Question

Consider the following species: 1\. \(\mathrm{RCHCH}_{3}\) 2\. \(\mathrm{RCH}_{2} \mathrm{CH}_{2}^{+} \quad\) 3. \(\mathrm{RCH}_{2} \mathrm{CH}_{2} \mathrm{OH}_{2}^{+}\) In the dehydration of primary alcohols, the correct sequence of formation of the species involved is (a) \(1,2,3\) (b) \(1,3,2\) (c) \(3,2,1\) (d) \(2,1,3\)

Short answer

(c) 3,2,1

Step-by-step solution

Understand Primary Alcohol Dehydration

The dehydration of primary alcohols involves the removal of water (H₂O) to form alkenes. This involves creating a carbocation intermediate.

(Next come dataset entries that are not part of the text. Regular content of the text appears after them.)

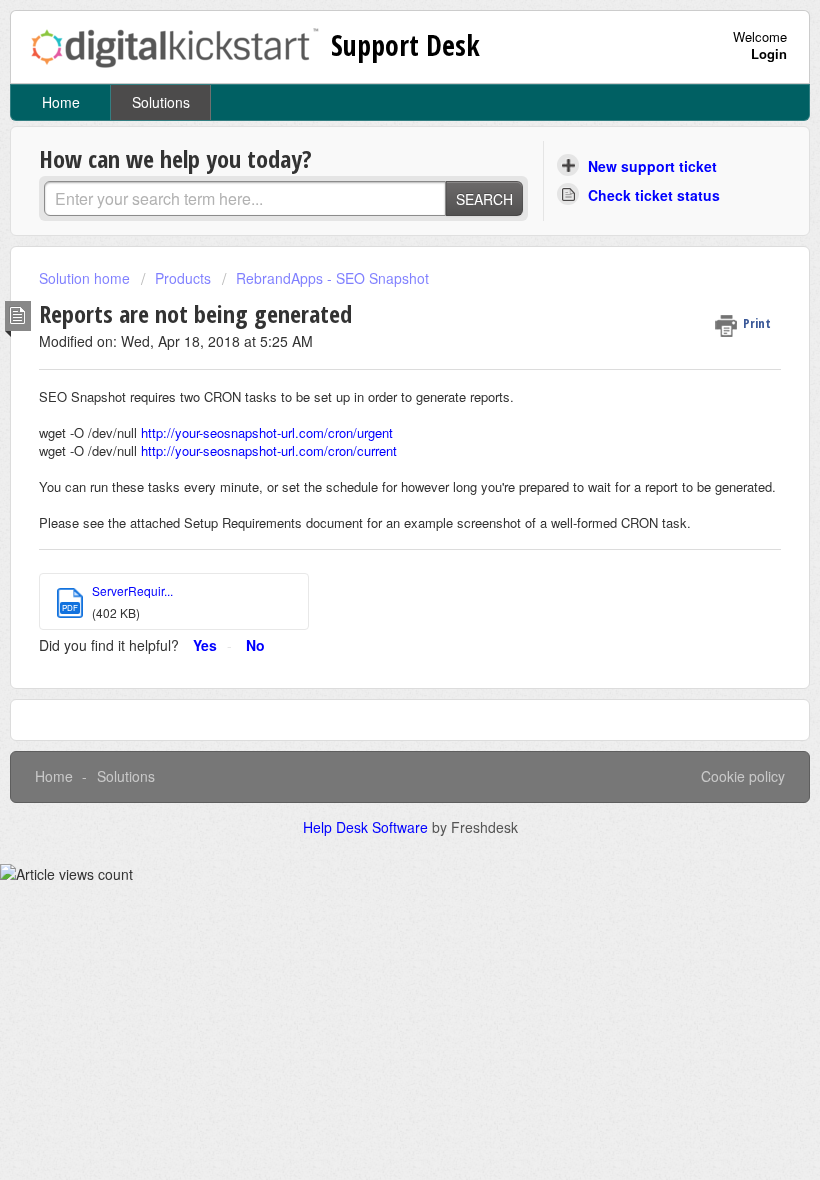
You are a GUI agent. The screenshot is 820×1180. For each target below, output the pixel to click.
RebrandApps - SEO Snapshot (332, 278)
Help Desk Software (367, 827)
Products (183, 278)
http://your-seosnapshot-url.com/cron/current (269, 450)
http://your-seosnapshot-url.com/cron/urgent (267, 432)
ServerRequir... (132, 590)
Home (61, 102)
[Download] (373, 579)
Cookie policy (743, 776)
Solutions (161, 102)
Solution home (86, 278)
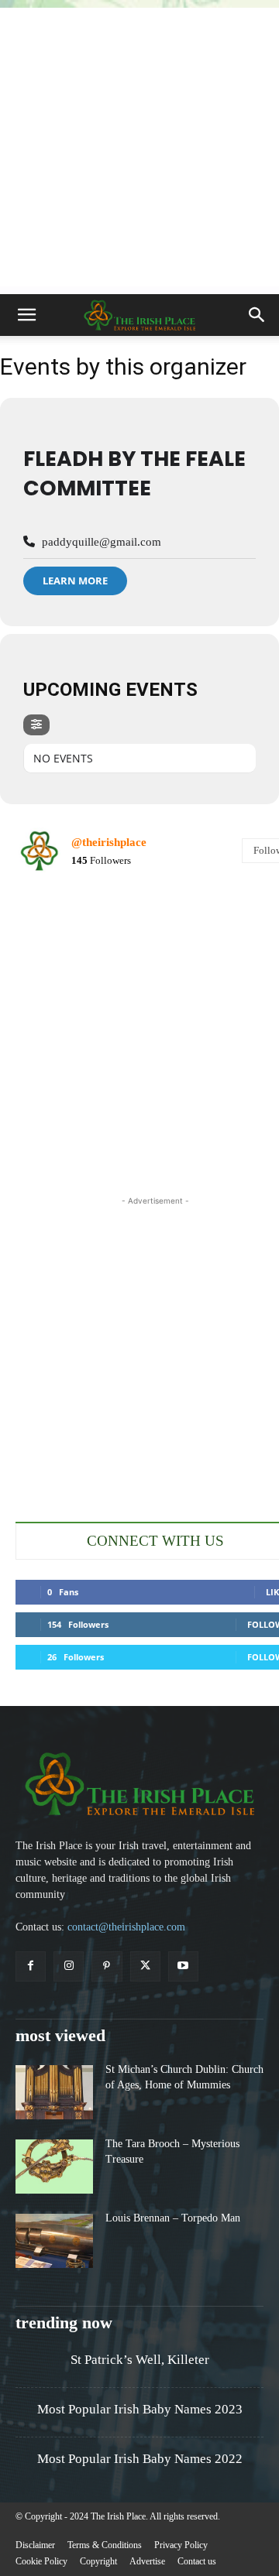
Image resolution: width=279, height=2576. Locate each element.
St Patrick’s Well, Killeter (140, 2359)
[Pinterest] (106, 1966)
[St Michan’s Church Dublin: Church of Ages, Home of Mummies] (54, 2092)
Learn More (75, 580)
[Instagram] (68, 1966)
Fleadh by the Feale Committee (134, 473)
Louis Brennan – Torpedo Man (172, 2218)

Identify the Species Involved

The species given are 1. \(\mathrm{RCHCH}_{3}\) (alkene),2. \(\mathrm{RCH}_{2} \mathrm{CH}_{2}^{+}\) (carbocation - positively charged intermediate), and3. \(\mathrm{RCH}_{2} \mathrm{CH}_{2} \mathrm{OH}_{2}^{+}\) (oxonium ion - protonated alcohol).

Analyze the Formation Sequence

The dehydration process starts with the alcohol being protonated to form an oxonium ion, \(\mathrm{RCH}_{2}\mathrm{CH}_{2}\mathrm{OH}_{2}^{+}\) (species 3). Next, the water leaves, creating a carbocation \(\mathrm{RCH}_{2}\mathrm{CH}_{2}^{+}\) (species 2). Finally, a hydrogen is removed to form an alkene \(\mathrm{RCHCH}_{3}\) (species 1).

Determine Correct Sequence

Based on the understanding of primary alcohol dehydration, the species form in the sequence: start with species 3 (oxonium ion), then species 2 (carbocation), and finally species 1 (alkene). Thus the correct answer is (c) 3,2,1.

Key concepts

Carbocation Formation

A key step in the dehydration of primary alcohols is the formation of a carbocation. This happens when water is removed from the alcohol molecule. The process involves a few critical transformations. Initially, the alcohol is protonated to make it a better leaving group. As the alcohol loses water, a positive charge is left on the carbon, creating a carbocation. Carbocations are highly unstable and reactive. They serve as intermediates in many organic reactions, including dehydration and some types of rearrangement reactions. Their instability arises because carbon atoms do not favorably host a positive charge. Understanding carbocations is important as they represent a transition phase that leads to the formation of other molecules such as alkenes. In this stepwise conversion, recognizing how the carbocation forms and stabilizes (through bond rearrangements or interactions with other molecules) is crucial for predicting the outcome of a reaction.

Alkene Formation

The ultimate goal of dehydrating a primary alcohol is to produce an alkene. Following the formation of the carbocation, the next step involves creating the double bond characteristic of alkenes. The carbocation can lose a hydrogen atom, usually through the abstraction of a proton by a base, leading to the development of a double bond between the two adjacent carbons. Alkenes are unsaturated hydrocarbons, which means they have fewer hydrogen atoms than their saturated counterparts like alkanes. This lack of saturation implies alkenes are more reactive and can participate in a variety of chemical reactions such as addition and polymerization reactions. In practical terms, controlling this step by influencing conditions like temperature, or using specific catalytic agents, is important to ensure high yield and desired selectivity of the alkene product.

Oxonium Ion

The beginning of the dehydration process of a primary alcohol involves the formation of an oxonium ion. This compound arises when an alcohol is protonated, resulting in the temporary formation of a positively charged ion. The addition of a proton (from a strong acid) to the alcohol increases the susceptibility of the molecule to lose water and form an intermediate carbocation.The oxonium ion is essential in these reactions because it acts as a stepping stone that bridges the stable alcohol and the less stable carbocation. The stability of an oxonium ion is what allows it to initiate the dehydration process effectively.This ion typically has the general structure \

• \( \text{+} \underline{O}\text{---}R \),\where the oxygen atom bears the positive charge due to its additional proton.

Understanding the role of the oxonium ion helps in comprehending how molecules like primary alcohols can transform under acidic conditions to create more complex structures like alkenes.